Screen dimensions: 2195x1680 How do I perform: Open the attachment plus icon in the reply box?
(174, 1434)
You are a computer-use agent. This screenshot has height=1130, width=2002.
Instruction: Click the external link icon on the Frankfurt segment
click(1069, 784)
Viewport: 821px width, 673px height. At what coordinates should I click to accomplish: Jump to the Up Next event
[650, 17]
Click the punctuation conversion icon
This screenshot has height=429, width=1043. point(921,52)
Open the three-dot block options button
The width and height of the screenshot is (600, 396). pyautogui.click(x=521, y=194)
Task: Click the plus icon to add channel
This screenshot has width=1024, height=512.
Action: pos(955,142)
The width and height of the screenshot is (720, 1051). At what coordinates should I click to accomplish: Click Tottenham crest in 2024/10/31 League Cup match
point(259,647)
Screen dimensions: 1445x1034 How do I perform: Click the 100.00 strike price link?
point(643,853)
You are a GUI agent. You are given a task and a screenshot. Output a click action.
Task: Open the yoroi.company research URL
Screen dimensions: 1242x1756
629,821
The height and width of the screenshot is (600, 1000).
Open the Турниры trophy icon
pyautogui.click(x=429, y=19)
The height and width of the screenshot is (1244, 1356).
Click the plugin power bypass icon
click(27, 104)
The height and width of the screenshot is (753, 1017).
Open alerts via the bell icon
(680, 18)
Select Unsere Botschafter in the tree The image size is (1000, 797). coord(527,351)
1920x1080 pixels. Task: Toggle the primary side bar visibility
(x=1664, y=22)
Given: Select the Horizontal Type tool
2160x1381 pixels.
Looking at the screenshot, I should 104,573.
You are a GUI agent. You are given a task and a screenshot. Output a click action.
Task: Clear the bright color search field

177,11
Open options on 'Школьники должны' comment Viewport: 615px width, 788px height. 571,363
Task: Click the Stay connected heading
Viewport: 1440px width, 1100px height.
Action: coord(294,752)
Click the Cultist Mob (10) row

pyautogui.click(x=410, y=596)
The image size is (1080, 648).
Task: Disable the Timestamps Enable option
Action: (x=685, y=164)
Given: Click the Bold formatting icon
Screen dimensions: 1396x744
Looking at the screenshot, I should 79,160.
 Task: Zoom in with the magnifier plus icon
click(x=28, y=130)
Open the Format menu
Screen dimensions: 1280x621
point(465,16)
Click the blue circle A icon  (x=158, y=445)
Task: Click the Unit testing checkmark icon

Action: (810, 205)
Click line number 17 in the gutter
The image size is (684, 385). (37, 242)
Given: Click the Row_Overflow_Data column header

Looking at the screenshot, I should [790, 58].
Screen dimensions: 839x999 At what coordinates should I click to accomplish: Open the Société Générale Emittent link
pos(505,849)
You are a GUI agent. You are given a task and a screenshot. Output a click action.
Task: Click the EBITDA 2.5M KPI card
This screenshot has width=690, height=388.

• WHAT IS BEING ASKED: Can you swap every "icon" in the rows above for "symbol" and give the rows again with nothing else changed?

• RESULT:
Screen dimensions: 2195x1680 How do I perform: Open the attachment plus symbol in the reply box?
(174, 1434)
You are a computer-use agent. This screenshot has height=1130, width=2002.
Instruction: Click the external link symbol on the Frankfurt segment
click(1069, 784)
Viewport: 821px width, 673px height. At what coordinates should I click to accomplish: Jump to the Up Next event
[650, 17]
Click the punctuation conversion symbol
This screenshot has height=429, width=1043. point(921,52)
Open the three-dot block options button
The width and height of the screenshot is (600, 396). pyautogui.click(x=521, y=194)
Task: Click the plus symbol to add channel
This screenshot has width=1024, height=512.
Action: pos(955,142)
The width and height of the screenshot is (720, 1051). At what coordinates should I click to accomplish: Click Tottenham crest in 2024/10/31 League Cup match
point(259,647)
Screen dimensions: 1445x1034 How do I perform: Click the 100.00 strike price link?
point(643,853)
You are a GUI agent. You are given a task and a screenshot. Output a click action.
Task: Open the yoroi.company research URL
Screen dimensions: 1242x1756
629,821
The height and width of the screenshot is (600, 1000).
Open the Турниры trophy symbol
pyautogui.click(x=429, y=19)
The height and width of the screenshot is (1244, 1356).
Click the plugin power bypass symbol
click(27, 104)
The height and width of the screenshot is (753, 1017).
Open alerts via the bell symbol
(680, 18)
Select Unsere Botschafter in the tree The image size is (1000, 797). coord(527,351)
1920x1080 pixels. Task: Toggle the primary side bar visibility
(x=1664, y=22)
Given: Select the Horizontal Type tool
2160x1381 pixels.
Looking at the screenshot, I should 104,573.
You are a GUI agent. You are given a task and a screenshot. Output a click action.
Task: Clear the bright color search field

177,11
Open options on 'Школьники должны' comment Viewport: 615px width, 788px height. 571,363
Task: Click the Stay connected heading
Viewport: 1440px width, 1100px height.
Action: coord(294,752)
Click the Cultist Mob (10) row

pyautogui.click(x=410, y=596)
The image size is (1080, 648).
Task: Disable the Timestamps Enable option
Action: (x=685, y=164)
Given: Click the Bold formatting symbol
Screen dimensions: 1396x744
Looking at the screenshot, I should 79,160.
 Task: Zoom in with the magnifier plus symbol
click(x=28, y=130)
Open the Format menu
Screen dimensions: 1280x621
point(465,16)
Click the blue circle A symbol  (x=158, y=445)
Task: Click the Unit testing checkmark symbol

Action: (810, 205)
Click line number 17 in the gutter
The image size is (684, 385). (37, 242)
Given: Click the Row_Overflow_Data column header

Looking at the screenshot, I should [790, 58].
Screen dimensions: 839x999 At what coordinates should I click to accomplish: Open the Société Générale Emittent link
pos(505,849)
You are a GUI agent. You are given a task and a screenshot. Output a click action.
Task: Click the EBITDA 2.5M KPI card
This screenshot has width=690, height=388.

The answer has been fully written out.